Work to complete:
1: According to the agreement excerpt, how many days does a party have to remedy a remediable serious breach after being notified?
2: List every manner in which the agreement excerpt says the Services shall be carried out to a Proper Standard.
3: Retype the agreement excerpt from "PROVISION OF SERVICES" up to and including "with Good Practice.".

Quoted text:

+ + +

5.Notwithstanding the provisions of clauses 1.3 or 1.4, either party may terminate this Agreement with immediate effect and with no liability to make any payments or services to you (save in respect of Services already provided) if the other:
a.commits any serious breach (which, if capable of remedy, is not remedied within 14 days of being notified to do so) or repeated breach or non-observance of its obligations under the terms of this Agreement;
b.(or any of its directors as the case may be) is convicted of a criminal offence;
c.commits any act of dishonesty or other act that brings or could bring either party into disrepute;
d.are unable to pay its debts as they fall due or is the subject of a bankruptcy petition or enters into compulsory or voluntary liquidation or compounds with or convenes a meeting of its creditors or has a receiver, manager, administrator or administrative receiver appointed over your assets or cease for any reason to carry on business; or
e. commit any serious or repeated breach or non-observance of any policy which we have notified you of or which we have otherwise provided to you.
7.Upon termination of this Agreement, you will return to us any Confidential Information (as defined in clause 6), any Materials (as defined in clause 7) or other property, including intellectual property, belonging to us which is in your possession or control.
8.In the event of termination in accordance with this clause 1, you will pay all outstanding and unpaid amounts payable to us in arising out of Services supplied up to the date of termination
8. We may suspend the supply of Services under this agreement or any other contract between us if you fail to pay any amount due to us or you become, or we reasonably believe that you may become, subject to any of the matters set out at clause 1.5.
9.Subject to clause 1.6, we shall refund you any sums which have been paid to us in respect of any Services which have not been supplied before the date on which the Agreement is terminated.
PROVISION OF SERVICES
1.The Services shall be carried out by us to a Proper Standard:
a. at the Location agreed in the Commercial Terms;
b. in compliance with your reasonable instructions from time to time;
c.in a timely and professional manner;
d. with due skill and care; and
e. in accordance with Good Practice.
2. "Proper Standard" means a standard of the Services:
a.which would be expected if they were provided by a skilled and experienced person providing those services using appropriate facilities and resources with Good Practice; and
b. fit for the purpose for which you require the Services in all respects.
3. "Good Practice" means exercising the same skill, expertise and judgement and using facilities and resources of a similar quality as might be expected from a person who:
a. is reasonably skilled and experienced in providing the services in question; and
b. takes all proper and reasonable care and is diligent in performing his/her obligations.

+ + +

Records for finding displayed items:
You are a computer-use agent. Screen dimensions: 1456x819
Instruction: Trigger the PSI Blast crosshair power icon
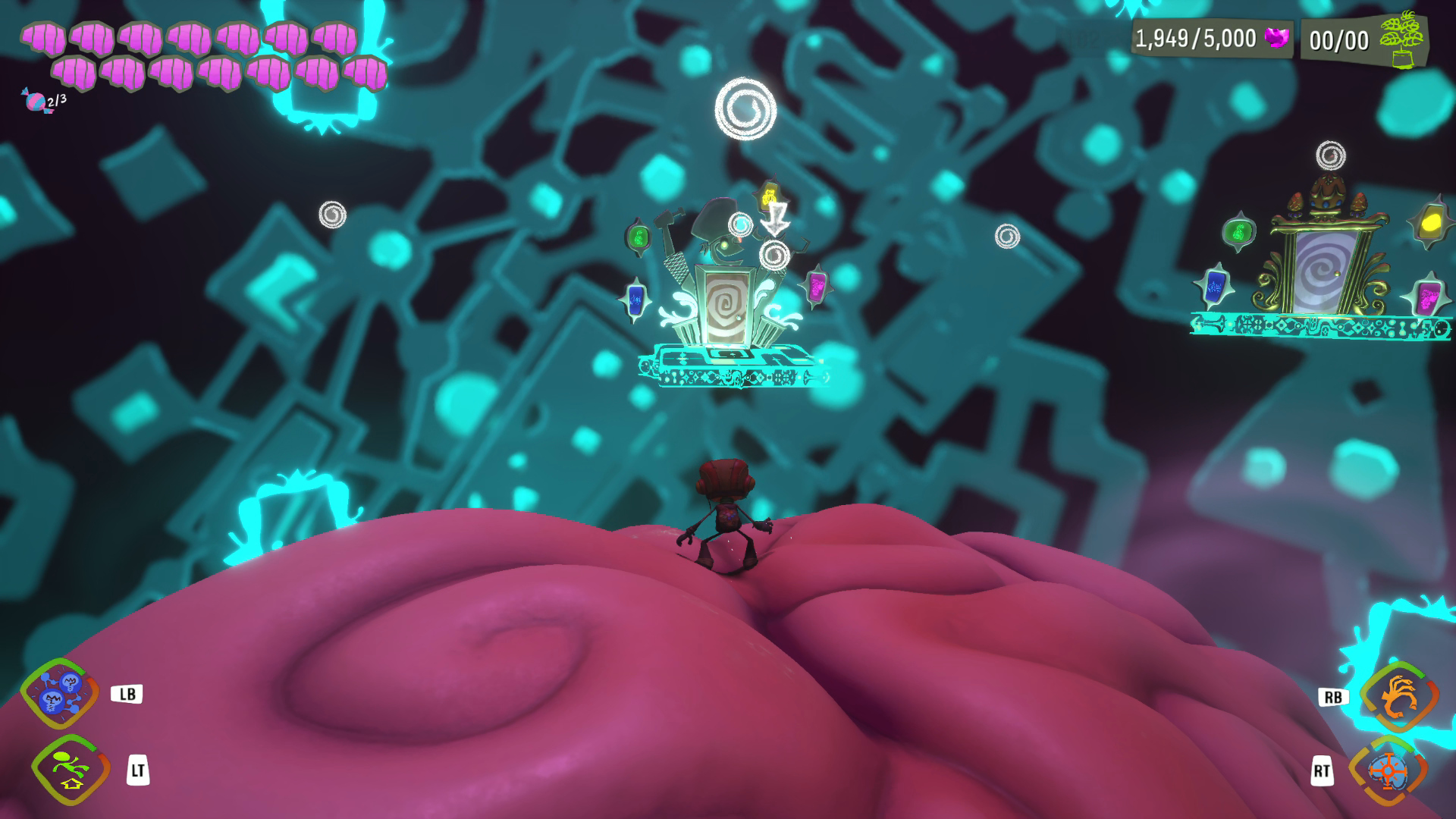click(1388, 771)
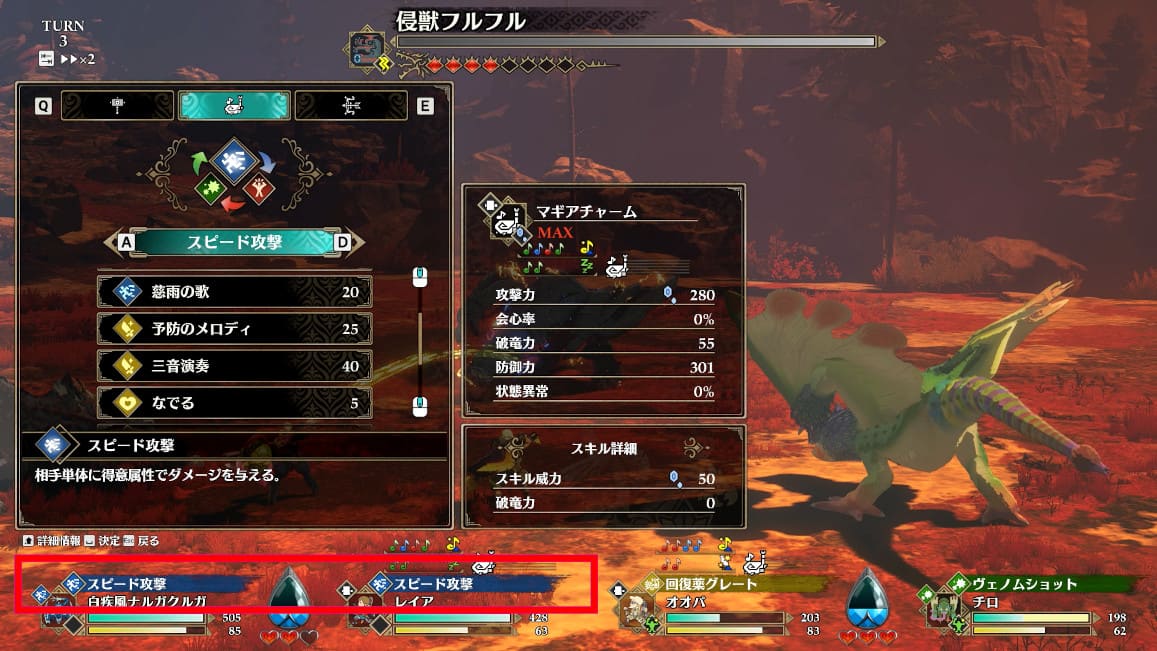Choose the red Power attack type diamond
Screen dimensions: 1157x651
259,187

+ + +

Completed exercise:
1: 14 days.

2:
- At the Location agreed in the Commercial Terms
- In compliance with your reasonable instructions from time to time
- In a timely and professional manner
- With due skill and care
- In accordance with Good Practice

3:
PROVISION OF SERVICES
1.The Services shall be carried out by us to a Proper Standard:
a. at the Location agreed in the Commercial Terms;
b. in compliance with your reasonable instructions from time to time;
c.in a timely and professional manner;
d. with due skill and care; and
e. in accordance with Good Practice.